To cultivate a truly robust digital economy, African countries must invest in developing their own digital industry and this starts with local digital products. Africa needs a digital industry built by Africans for Africa. African states must move from being passive recipients of blueprints developed elsewhere and build their ICT sectors with locally developed solutions. Indigenous tech products are crucial to establish digital sovereignty, enable policy control, and drive economic growth. A homegrown digital industry will focus on solving challenges specific to African nations by providing locally tailored solutions. They also create high-skill job opportunities and help retain talent.
Africa has been termed as continent rich in resources, bursting with innovative ideas, and blessed with a huge youthful population, who are regarded as the continent’s untapped potential. These youth are powering the innovative ecosystem in the continent with Africa’s 400 technology hubs in 42 countries. However, despite the strong entrepreneurial mindset, youthful numbers, and a growing number of tech innovations, Africa has not translated its innovative potential into a vibrant or comprehensive digital entrepreneurial ecosystem.
African governments need to develop digital economic policies that will promote innovation and create opportunities for its growing youth. Africa needs high-potential digital innovations/products, that can be scaled up to build an indigenous digital ecosystem.
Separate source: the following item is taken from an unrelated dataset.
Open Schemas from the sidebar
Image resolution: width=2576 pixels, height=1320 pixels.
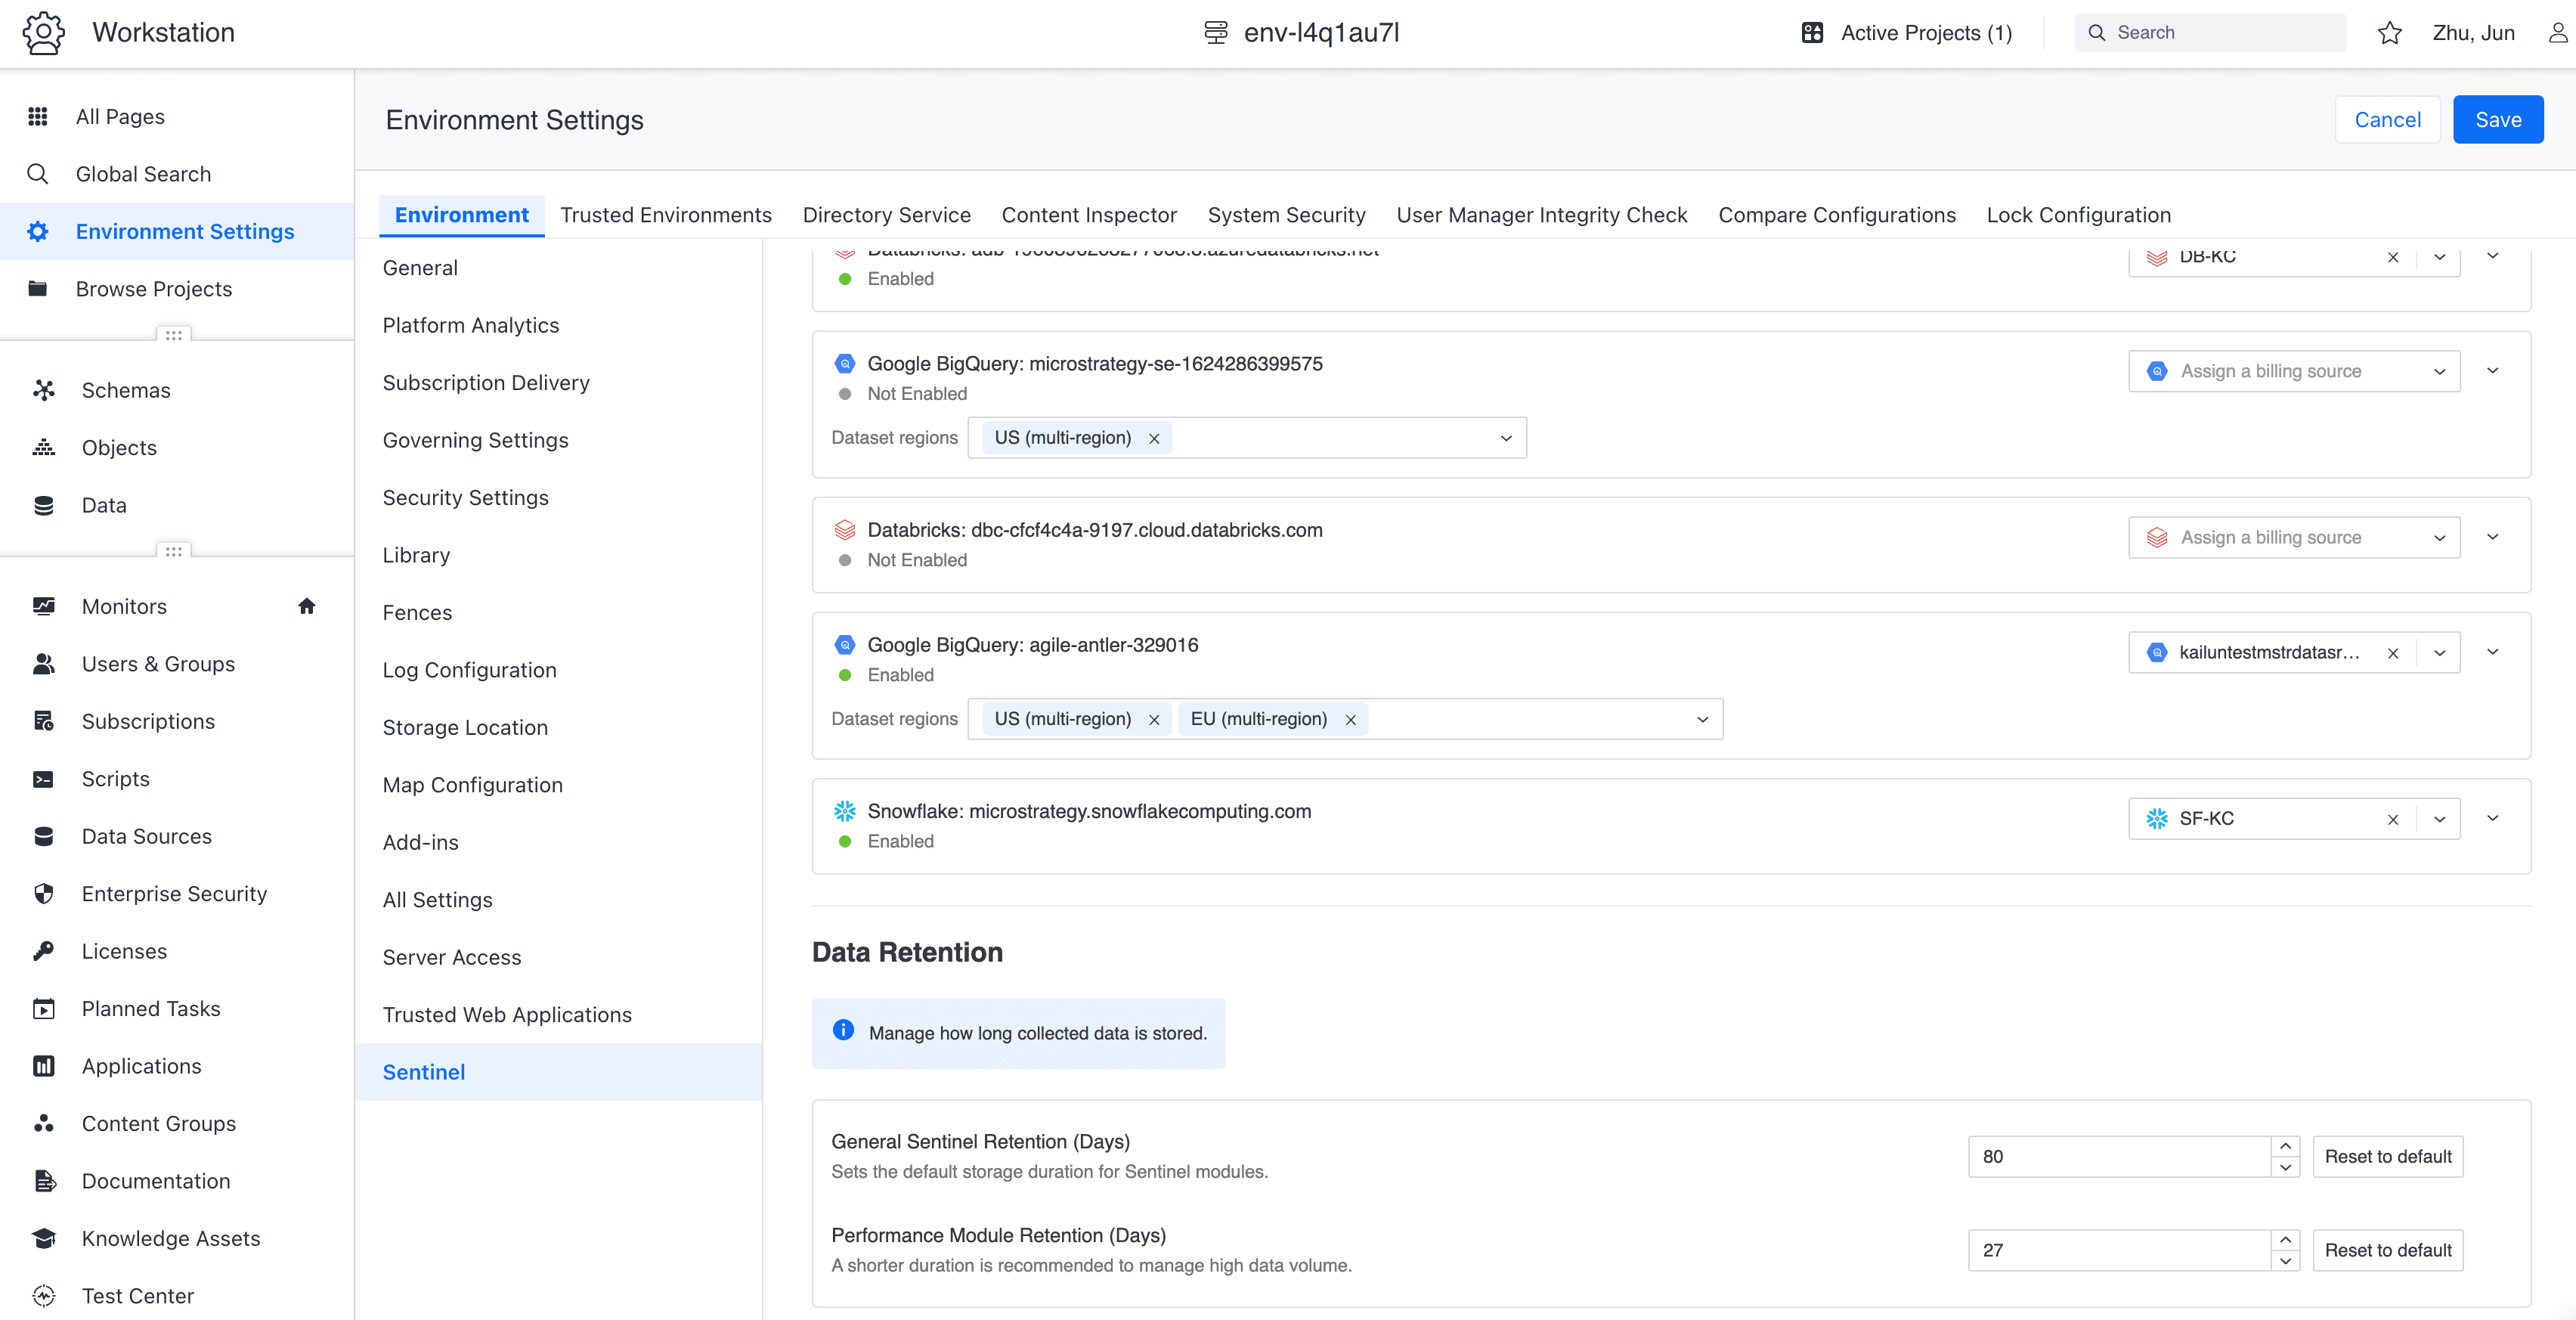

This can only be done through a healthy innovation ecosystem that will help harness the power of technology to grow innovative ideas to scale. Developing a vibrant tech ecosystem in Africa will put the continent on the path to digital sovereignty: building the technology and setting the rules that will shape its future. By investing in indigenous digital industry, African governments and businesses can accelerate digital transformation on their own terms. The future is digital, and the time for Africa to shape its own digital destiny is now. African tech providers are best positioned to deliver the infrastructure for Africa's digital revolution. By keeping the digital industry within the continent, they enable a faster digital transformation, lower costs – paving the way for African businesses and consumers to fully utilize and benefit from technology.
This interview is part of the Negotiating Africa’s digital partnerships: interview series led by Dr Folashade Soule with African senior policymakers, ministers, private and civic actors to shed a light on how African actors build, negotiate and manage strategic partnerships in the digital sector in a context of geopolitical rivalry. The series is part of the Negotiating Africa’s digital partnerships policy research project hosted at the Global Economic Governance programme (University of Oxford) and supported by the Centre for International Governance Innovation (CIGI).